La conseillère fédérale rencontrera son homologue turc, Abdullah Gül, mardi. Adhésion de la Turquie à l'UE, crise en Irak et droits de l'homme seront au menu des discussions. Micheline Calmy-Rey devrait également voir le président turc, Ahmet Necdet Sezer. Mercredi, la ministre des Affaires étrangères se rendra à Diyarbakir, grande ville kurde du sud-est. Elle visitera plusieurs ONG, dont un centre pour femmes victimes de crimes d'honneur. Enfin, la ministre sera jeudi à Istanbul pour prononcer un discours devant la Chambre de commerce Suisse-Turquie. Voilà pour le programme officiel.

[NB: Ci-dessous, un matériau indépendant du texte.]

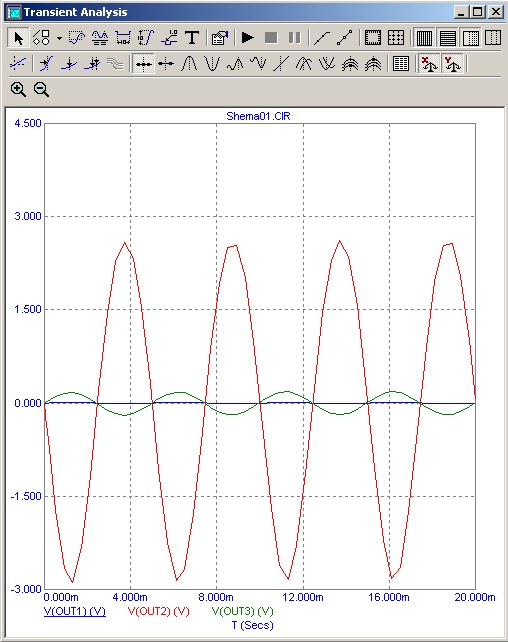Jump to the Peak icon

coord(189,64)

L'affaire de la «note turque»

Reste la question du génocide arménien. En septembre 2003, la conseillère fédérale avait dû annuler un premier voyage agendé: les autorités turques avaient peu apprécié que le Grand Conseil vaudois reconnaisse officiellement les événements de 1915. En guise de représailles, elles avaient fait comprendre à Micheline Calmy-Rey qu'elle était «persona non grata». Deux mois plus tard, c'est le Conseil national qui adoptait un postulat reconnaissant le massacre des Arméniens par l'Empire Ottoman, décision qui n'avait pas contribué à apaiser Ankara. Depuis, une délégation de la Commission de politique extérieure du Conseil des Etats s'est rendue en Turquie et a quelque peu aplani les désaccords. C'était en août 2004. «Les récentes prises de position des autorités turques sur ce sujet vont dans le sens d'un examen historique, comme nous avons nous-mêmes fait notre devoir de mémoire avec les fonds en déshérence», précise l'ambassadeur Jean-Jacques de Dardel, chef de la Division politique I des Affaires étrangères. «Nous ne pouvons aujourd'hui plus parler de tensions: nos deux pays veulent aller de l'avant», insiste-t-il. Pour lui, le voyage de Micheline Calmy-Rey ne peut pas être qualifié de «délicat». D'ailleurs, en septembre, ce sera au tour de Joseph Deiss, ministre de l'Economie, de se rendre en Turquie. Avec pour mission de donner une nouvelle impulsion aux échanges commerciaux entre Berne et Ankara.

Juste avant la polémique autour du génocide arménien avait émergé l'«affaire de la note turque». Les services de renseignement turcs avaient accusé Micheline Calmy-Rey d'avoir eu, en août 2003, des contacts avec des opposants kurdes. Elle n'avait en fait été abordée que par une personne, en marge d'une conférence. Cette affaire avait poussé Pascal Couchepin à convoquer une séance extraordinaire du Conseil fédéral. Certains estiment que cette «affaire» a été la principale raison de l'annulation du voyage de Micheline Calmy-Rey. Elle a encore des répercussions aujourd'hui puisque la ministre s'est résolue à ne pas visiter les projets de la DDC à Diyarbakir. Officiellement par manque de temps, officieusement pour ne pas être accusée de partialité envers la cause kurde.

La dernière rencontre entre ministres des Affaires étrangères suisse et turc remonte à 2001. La fusillade survenue devant l'ambassade de Turquie à Berne en 1993 avait déjà fragilisé les relations entre les deux pays. Un manifestant kurde avait été tué et l'ambassadeur turc avait fini par avouer avoir tiré. Les deux pays avaient alors chacun rappelé leur ambassadeur.